| Records |
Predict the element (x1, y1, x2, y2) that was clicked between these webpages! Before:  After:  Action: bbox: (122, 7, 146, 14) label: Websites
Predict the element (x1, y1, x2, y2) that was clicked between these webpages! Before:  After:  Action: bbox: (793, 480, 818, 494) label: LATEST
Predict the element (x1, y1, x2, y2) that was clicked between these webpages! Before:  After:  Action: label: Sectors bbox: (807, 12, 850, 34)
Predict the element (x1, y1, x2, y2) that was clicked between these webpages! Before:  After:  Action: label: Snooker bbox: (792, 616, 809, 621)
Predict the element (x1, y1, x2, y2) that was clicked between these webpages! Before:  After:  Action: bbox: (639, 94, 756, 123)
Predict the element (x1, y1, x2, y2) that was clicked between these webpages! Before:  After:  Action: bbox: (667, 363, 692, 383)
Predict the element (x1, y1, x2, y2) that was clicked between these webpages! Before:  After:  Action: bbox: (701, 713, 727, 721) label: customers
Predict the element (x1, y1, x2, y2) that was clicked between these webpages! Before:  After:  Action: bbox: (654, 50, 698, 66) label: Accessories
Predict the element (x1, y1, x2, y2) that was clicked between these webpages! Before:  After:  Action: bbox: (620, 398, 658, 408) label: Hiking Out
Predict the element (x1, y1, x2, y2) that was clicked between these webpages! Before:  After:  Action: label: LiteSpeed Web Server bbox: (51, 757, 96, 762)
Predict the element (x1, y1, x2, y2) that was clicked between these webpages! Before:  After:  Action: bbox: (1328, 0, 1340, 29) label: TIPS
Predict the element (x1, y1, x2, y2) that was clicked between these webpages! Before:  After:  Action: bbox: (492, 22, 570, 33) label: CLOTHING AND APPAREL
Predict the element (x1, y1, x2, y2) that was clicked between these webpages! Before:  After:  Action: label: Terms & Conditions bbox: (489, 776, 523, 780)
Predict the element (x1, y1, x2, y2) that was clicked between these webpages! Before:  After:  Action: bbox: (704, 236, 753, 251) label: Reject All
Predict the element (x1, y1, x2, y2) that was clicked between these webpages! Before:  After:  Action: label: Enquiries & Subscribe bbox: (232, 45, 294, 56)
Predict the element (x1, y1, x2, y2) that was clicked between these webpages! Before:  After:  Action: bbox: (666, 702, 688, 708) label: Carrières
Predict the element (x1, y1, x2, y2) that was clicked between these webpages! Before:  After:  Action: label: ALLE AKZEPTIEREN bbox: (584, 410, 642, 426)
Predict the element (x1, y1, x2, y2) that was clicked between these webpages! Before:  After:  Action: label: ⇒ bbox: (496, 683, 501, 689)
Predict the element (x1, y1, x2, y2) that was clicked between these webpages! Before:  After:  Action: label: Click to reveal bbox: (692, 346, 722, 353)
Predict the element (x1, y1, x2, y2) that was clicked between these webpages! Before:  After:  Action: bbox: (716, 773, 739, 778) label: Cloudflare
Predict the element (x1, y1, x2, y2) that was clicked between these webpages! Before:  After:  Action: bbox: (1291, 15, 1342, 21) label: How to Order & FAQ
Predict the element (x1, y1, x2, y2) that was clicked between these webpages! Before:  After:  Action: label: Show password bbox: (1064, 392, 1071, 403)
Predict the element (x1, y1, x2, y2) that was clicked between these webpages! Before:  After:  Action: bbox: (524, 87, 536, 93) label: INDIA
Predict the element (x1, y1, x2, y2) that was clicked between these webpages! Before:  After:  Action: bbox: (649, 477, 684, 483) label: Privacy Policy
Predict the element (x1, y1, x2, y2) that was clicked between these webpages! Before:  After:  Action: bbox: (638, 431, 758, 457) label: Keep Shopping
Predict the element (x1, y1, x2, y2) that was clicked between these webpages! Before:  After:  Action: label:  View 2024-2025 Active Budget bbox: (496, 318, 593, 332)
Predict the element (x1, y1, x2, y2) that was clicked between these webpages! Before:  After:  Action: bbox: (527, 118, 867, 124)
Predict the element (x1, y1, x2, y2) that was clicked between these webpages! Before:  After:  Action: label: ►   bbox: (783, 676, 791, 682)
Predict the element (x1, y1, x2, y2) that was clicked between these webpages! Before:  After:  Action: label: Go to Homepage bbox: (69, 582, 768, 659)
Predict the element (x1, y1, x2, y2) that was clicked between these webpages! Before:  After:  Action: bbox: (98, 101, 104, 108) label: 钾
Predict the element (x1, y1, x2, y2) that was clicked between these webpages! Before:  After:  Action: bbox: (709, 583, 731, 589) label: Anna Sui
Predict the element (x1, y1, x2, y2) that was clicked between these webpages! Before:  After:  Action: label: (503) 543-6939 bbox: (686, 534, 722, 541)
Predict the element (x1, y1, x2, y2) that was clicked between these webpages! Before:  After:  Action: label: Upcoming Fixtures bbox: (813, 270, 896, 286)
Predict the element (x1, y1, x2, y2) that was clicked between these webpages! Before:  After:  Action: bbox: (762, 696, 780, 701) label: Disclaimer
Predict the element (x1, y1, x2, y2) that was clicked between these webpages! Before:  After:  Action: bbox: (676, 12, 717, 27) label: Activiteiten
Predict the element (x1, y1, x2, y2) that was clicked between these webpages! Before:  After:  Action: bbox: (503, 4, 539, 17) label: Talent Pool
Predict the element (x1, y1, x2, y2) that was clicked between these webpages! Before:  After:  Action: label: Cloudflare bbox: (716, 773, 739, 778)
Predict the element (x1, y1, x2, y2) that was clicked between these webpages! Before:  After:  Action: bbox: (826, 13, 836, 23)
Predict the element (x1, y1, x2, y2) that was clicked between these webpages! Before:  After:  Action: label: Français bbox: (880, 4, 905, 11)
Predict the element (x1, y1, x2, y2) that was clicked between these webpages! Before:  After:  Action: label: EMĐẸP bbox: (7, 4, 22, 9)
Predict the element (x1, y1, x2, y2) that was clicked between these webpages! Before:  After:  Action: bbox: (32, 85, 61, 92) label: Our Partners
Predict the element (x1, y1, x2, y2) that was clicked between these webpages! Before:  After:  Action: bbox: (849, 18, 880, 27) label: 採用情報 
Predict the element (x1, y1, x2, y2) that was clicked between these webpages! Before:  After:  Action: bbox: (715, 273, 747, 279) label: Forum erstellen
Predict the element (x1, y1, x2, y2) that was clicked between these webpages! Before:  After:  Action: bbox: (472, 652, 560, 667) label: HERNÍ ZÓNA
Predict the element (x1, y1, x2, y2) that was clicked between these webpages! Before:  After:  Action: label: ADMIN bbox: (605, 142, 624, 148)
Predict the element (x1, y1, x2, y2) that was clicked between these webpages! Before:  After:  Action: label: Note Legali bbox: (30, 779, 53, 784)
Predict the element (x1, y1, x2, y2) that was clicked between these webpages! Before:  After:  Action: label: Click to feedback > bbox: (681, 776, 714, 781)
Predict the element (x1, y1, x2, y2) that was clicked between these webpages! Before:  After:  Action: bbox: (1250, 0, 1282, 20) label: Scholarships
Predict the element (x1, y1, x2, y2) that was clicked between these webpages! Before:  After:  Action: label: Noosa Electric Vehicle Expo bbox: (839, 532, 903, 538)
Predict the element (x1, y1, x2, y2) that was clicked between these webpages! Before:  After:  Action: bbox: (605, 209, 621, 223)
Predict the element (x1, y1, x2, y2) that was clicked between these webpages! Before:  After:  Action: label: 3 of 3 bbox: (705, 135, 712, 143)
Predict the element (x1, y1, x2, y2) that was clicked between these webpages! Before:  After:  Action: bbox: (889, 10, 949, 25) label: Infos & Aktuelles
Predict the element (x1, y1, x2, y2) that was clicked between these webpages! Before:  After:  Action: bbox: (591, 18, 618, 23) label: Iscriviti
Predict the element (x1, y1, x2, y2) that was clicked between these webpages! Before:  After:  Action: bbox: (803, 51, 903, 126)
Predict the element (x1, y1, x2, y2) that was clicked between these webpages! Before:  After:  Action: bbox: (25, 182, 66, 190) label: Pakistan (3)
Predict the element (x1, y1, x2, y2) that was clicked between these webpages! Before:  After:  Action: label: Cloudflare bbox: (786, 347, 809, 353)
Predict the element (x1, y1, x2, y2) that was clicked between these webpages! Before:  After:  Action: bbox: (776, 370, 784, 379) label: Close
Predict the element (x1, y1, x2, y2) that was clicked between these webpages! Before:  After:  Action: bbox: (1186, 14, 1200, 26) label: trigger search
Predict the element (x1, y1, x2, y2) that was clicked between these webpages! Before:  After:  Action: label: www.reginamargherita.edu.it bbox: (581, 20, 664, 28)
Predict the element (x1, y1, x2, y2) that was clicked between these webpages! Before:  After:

| Aim of the task |
Can you put the data starting with the line containing "270, 896, 286)" and going on through the line containing "4, 905, 11)" into a JSON list of strings, one per line, with blank lines left out?

| Exercise solution |
[
  "Predict the element (x1, y1, x2, y2) that was clicked between these webpages! Before:  After:  Action: label: Upcoming Fixtures bbox: (813, 270, 896, 286)",
  "Predict the element (x1, y1, x2, y2) that was clicked between these webpages! Before:  After:  Action: bbox: (762, 696, 780, 701) label: Disclaimer",
  "Predict the element (x1, y1, x2, y2) that was clicked between these webpages! Before:  After:  Action: bbox: (676, 12, 717, 27) label: Activiteiten",
  "Predict the element (x1, y1, x2, y2) that was clicked between these webpages! Before:  After:  Action: bbox: (503, 4, 539, 17) label: Talent Pool",
  "Predict the element (x1, y1, x2, y2) that was clicked between these webpages! Before:  After:  Action: label: Cloudflare bbox: (716, 773, 739, 778)",
  "Predict the element (x1, y1, x2, y2) that was clicked between these webpages! Before:  After:  Action: bbox: (826, 13, 836, 23)",
  "Predict the element (x1, y1, x2, y2) that was clicked between these webpages! Before:  After:  Action: label: Français bbox: (880, 4, 905, 11)"
]